A study by the University of Nottingham and law firm Browne Jacobson showed every policy needed at least A-Level education to be understood
Nearly 90% of the UK adult population cannot fully understand their insurance policies.
A study by law firm Browne Jacobson, in partnership with the University of Nottingham, found that the least readable policy it reviewed could only be understood by 13.4% of UK adults.
The news follows US insurtech Lemonade recently announcing they plan to scrap traditional policies with ones simpler and more relevant.
The study looked at the wording of standard buildings and contents insurance policies aimed at small businesses.
It found that all reviewed policies needed at least A-Level education, with most needing a graduate or post graduate level.
Some even needed a doctorate level of education to be fully understood.
The study found that policyholders often found it difficult to understand what is and what is not covered when given real-life scenarios. Policy comprehension ranged from between 32% and 66%.

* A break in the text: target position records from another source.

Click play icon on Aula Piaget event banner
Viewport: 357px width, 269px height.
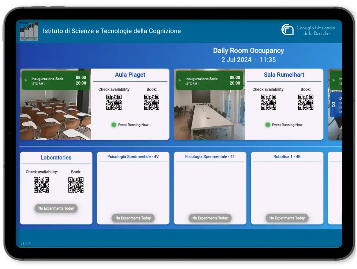[x=26, y=80]
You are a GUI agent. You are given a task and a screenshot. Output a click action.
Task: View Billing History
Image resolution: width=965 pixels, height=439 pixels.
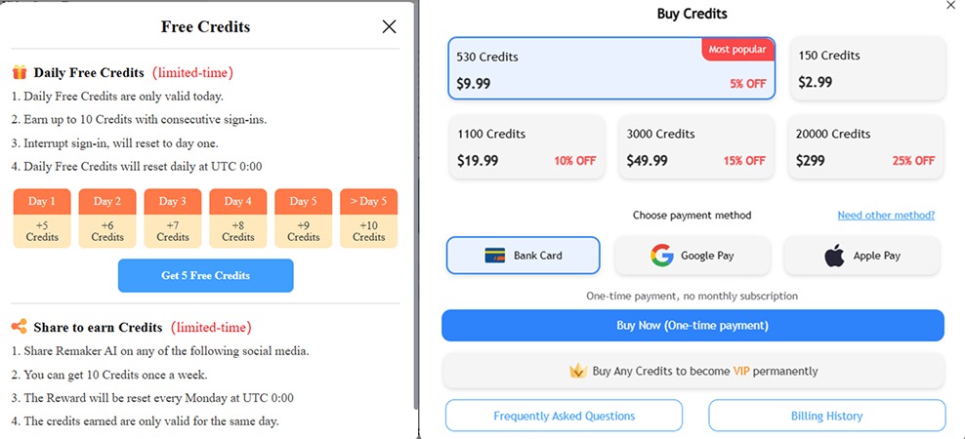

Louise Mullany, a professor of linguistics at the university said: “It is partly the length of sentences — there’s a tendency to use very, very long sentences.

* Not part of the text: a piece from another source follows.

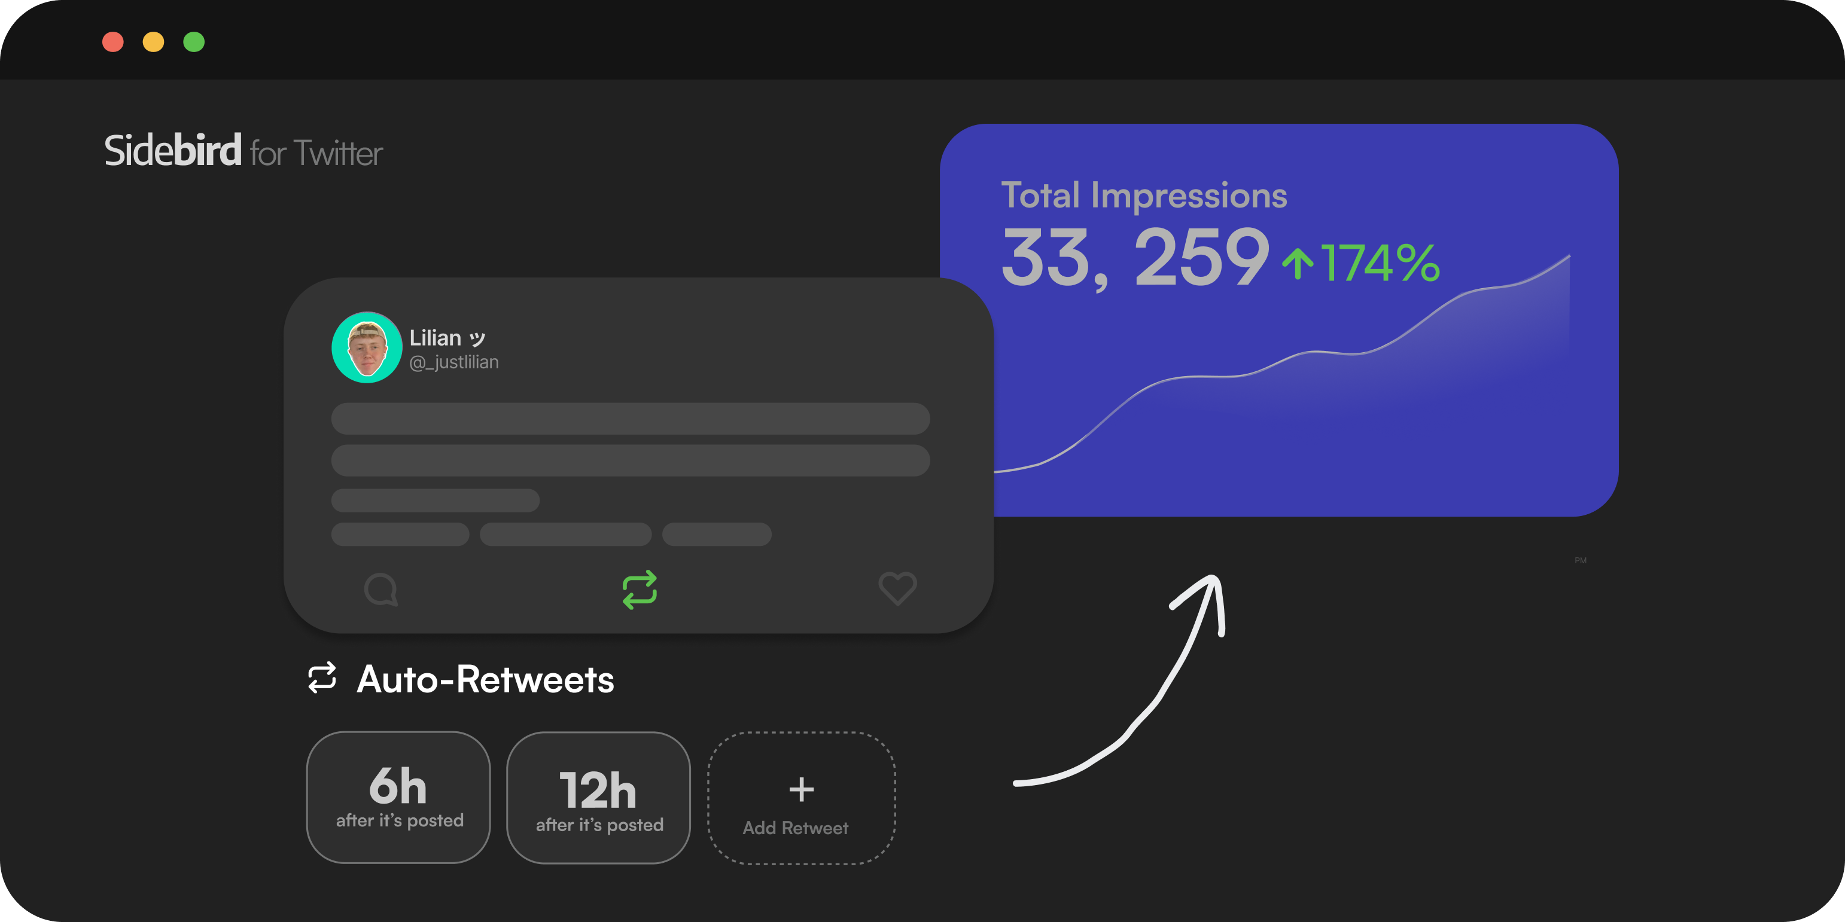
Task: Click the yellow minimize window dot
Action: point(153,42)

“There is also a tendency to use uncommon words such as ‘subterranean’ to mean ‘underground’”.
However, the study also revealed that by applying the drafting methodologies summarised, it is possible to significantly improve the readability of policies.
For example, it was possible to reduce the reading age of one policy by 10 years from doctorate level to that of a 12-13 year-old.

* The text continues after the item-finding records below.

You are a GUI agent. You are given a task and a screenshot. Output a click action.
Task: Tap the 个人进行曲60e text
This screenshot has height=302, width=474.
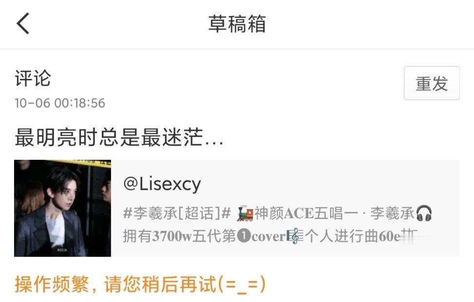(x=352, y=236)
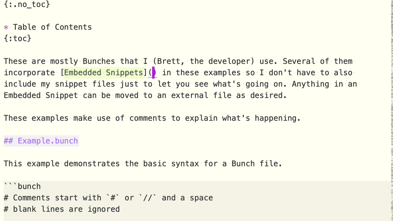Click the Table of Contents text
Screen dimensions: 393x221
coord(52,27)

Browne Jacobson says this can increase the percentage of the UK population that could understand the policy by some 75%, from 13.4% to 89% (40.4m people).
According to the National Literacy Trust, 1 in 7 adults in England (5.1 million people) are ‘functionally illiterate’ and would not pass an English GCSE.
And according to the Joseph Rowntree Foundation, 1 in 20 adults have the reading age of a 5-year-old.
Stuart Clarke, head of technical claims at Hiscox UK and Ireland reacted to the findings, saying: “Words that I’d assume that people should know… this study is really reminding me that they don’t.”
Overall, the study shows that much can be done to improve the readability of policy wordings, and that there are significant benefits available for those insurers that do so.
Browne Jacobson said: ”It will be interesting to see how the market responds to increased knowledge about how individuals read and understand policy wordings.”